キャスターのお姉さんが(と言っても年下だが)今日も綺麗だなぁ、なんて30代独身男として軽く癒されながら見ていると、いつもは練習に出掛けてしまうから見ない最後のコーナーに差し掛かる。
『今日の花言葉のご紹介はこちらです!』
綺麗なキャスターが持つと絵になる。
『こちらの赤いチューリップの花言葉は”愛の告白”です!』
素敵ですね〜、とにっこり笑うキャスターを見ながら石神は花なんて贈る相手いねーなぁ、と苦笑した。
「…………あ」
そんな事を考えていると、ふと堀田が頭に過ぎった。
「………無ェか」
確かに堀田は可愛いし大好きだが(←病)、花を贈る相手かって言うと…つか、渡したところで呆れられ兼ねない。
だけど
外を見たら爽やかに天気が良かったから、連絡も無しに堀田の家に行く事にした。
連絡も無しになんて行くのはいつもの事だけど怒るかな。呆れた顔をしながらも追い返さない堀田に甘やかされてるのを実感してる自分は確信犯だな、と石神はついニヤけてしまう。それに出掛けてるかも知れないし、会えなかったら仕方ない、とアタリかハズレか運任せで堀田の予定は気にせず向かう。
その方が会えたら嬉しいし。
車でクラブハウスまで行って駐車場へ車を停める。路駐するよりここへ車を置いて歩いて堀田の家に行くのが一番良い。直ぐ帰る気も無いし。と車から降りて堀田の家へ歩きはじめる。
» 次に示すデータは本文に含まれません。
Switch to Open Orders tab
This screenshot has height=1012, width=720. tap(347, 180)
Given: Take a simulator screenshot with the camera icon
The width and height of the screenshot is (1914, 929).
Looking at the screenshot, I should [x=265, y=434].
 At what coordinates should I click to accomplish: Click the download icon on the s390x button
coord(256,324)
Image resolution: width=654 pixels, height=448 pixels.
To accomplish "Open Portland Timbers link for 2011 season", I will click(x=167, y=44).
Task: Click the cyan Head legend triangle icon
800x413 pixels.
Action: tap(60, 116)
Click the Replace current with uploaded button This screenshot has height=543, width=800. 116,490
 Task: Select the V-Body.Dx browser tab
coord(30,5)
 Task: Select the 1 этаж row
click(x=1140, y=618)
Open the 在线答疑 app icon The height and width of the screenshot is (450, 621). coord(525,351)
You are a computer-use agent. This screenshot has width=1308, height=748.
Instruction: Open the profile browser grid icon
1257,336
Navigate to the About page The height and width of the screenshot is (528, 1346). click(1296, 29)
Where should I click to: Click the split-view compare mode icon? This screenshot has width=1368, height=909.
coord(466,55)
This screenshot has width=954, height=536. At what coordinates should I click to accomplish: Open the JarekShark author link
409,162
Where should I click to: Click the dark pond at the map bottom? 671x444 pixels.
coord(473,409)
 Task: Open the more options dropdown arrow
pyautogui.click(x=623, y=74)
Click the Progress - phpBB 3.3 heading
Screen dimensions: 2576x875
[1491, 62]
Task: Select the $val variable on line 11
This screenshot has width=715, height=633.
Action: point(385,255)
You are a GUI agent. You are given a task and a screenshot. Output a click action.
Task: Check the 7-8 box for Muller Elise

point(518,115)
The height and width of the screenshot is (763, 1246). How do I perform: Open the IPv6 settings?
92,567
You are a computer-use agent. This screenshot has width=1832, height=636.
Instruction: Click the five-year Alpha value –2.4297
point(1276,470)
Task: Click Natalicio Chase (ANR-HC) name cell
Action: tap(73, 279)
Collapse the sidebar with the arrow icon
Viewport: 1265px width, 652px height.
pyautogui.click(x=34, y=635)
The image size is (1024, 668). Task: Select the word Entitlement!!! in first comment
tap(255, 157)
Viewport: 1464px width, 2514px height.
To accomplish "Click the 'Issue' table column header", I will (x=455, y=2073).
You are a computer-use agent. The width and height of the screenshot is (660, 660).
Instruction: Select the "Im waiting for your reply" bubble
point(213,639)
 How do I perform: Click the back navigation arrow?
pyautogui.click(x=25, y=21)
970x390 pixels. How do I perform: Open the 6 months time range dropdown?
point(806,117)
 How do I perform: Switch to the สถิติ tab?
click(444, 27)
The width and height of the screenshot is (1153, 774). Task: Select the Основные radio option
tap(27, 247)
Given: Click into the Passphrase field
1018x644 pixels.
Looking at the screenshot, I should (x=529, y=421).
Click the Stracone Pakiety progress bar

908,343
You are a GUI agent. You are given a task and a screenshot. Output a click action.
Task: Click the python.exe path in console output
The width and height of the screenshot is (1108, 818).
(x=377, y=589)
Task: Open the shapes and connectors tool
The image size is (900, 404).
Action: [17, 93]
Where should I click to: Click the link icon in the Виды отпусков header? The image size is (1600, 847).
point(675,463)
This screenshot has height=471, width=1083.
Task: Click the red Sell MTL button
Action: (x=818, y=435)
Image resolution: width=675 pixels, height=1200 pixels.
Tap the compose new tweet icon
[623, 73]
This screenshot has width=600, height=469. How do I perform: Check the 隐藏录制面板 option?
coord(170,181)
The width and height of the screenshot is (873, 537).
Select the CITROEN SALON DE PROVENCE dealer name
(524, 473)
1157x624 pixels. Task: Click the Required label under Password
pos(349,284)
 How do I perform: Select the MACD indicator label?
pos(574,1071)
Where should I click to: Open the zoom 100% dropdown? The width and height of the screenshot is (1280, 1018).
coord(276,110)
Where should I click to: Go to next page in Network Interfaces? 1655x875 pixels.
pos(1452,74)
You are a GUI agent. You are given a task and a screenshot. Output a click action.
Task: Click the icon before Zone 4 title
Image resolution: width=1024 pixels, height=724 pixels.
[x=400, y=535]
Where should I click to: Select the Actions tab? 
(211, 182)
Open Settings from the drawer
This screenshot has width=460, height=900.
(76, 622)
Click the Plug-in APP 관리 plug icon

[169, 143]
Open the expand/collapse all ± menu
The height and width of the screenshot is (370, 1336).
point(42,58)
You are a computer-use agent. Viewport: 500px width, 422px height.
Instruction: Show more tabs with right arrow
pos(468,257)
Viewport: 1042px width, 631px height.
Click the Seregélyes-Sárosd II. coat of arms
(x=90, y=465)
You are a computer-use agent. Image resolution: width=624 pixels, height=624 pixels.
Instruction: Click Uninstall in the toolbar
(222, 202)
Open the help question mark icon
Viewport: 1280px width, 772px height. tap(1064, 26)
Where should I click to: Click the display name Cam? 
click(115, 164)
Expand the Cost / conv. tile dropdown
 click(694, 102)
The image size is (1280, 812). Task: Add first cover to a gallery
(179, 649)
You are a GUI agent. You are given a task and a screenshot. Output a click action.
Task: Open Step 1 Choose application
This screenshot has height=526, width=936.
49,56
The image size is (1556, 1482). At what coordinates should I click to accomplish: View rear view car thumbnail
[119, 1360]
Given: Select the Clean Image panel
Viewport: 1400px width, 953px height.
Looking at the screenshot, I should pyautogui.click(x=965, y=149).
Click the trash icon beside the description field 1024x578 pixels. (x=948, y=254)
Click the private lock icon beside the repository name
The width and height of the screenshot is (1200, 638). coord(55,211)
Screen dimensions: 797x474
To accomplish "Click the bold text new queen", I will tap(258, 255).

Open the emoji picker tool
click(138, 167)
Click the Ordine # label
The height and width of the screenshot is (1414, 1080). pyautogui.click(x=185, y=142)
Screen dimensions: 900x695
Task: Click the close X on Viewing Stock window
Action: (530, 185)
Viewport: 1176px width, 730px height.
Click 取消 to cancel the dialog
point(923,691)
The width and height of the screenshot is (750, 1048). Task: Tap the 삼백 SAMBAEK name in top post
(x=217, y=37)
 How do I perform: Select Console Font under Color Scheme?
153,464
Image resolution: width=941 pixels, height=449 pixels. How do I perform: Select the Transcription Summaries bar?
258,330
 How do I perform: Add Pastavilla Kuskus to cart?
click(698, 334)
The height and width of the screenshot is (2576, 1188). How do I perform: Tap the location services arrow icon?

何の気無しに歩いていたら、こんな所にあったっけ?と思ったが、今朝のニュースのせいで花屋が目に止まる。
「…無ェよな」
ぽつりと呟きながらも花屋の前で足が止まる。
「…無ェし」
ひょいと赤いチューリップを取って店員に渡す。
「…無ェって」
赤いチューリップを片手に店を出た。
「………………」
何やってんだろうと苦笑しながら、躊躇いはあるが後悔は無かった。
堀田の家はもう直ぐそこだった。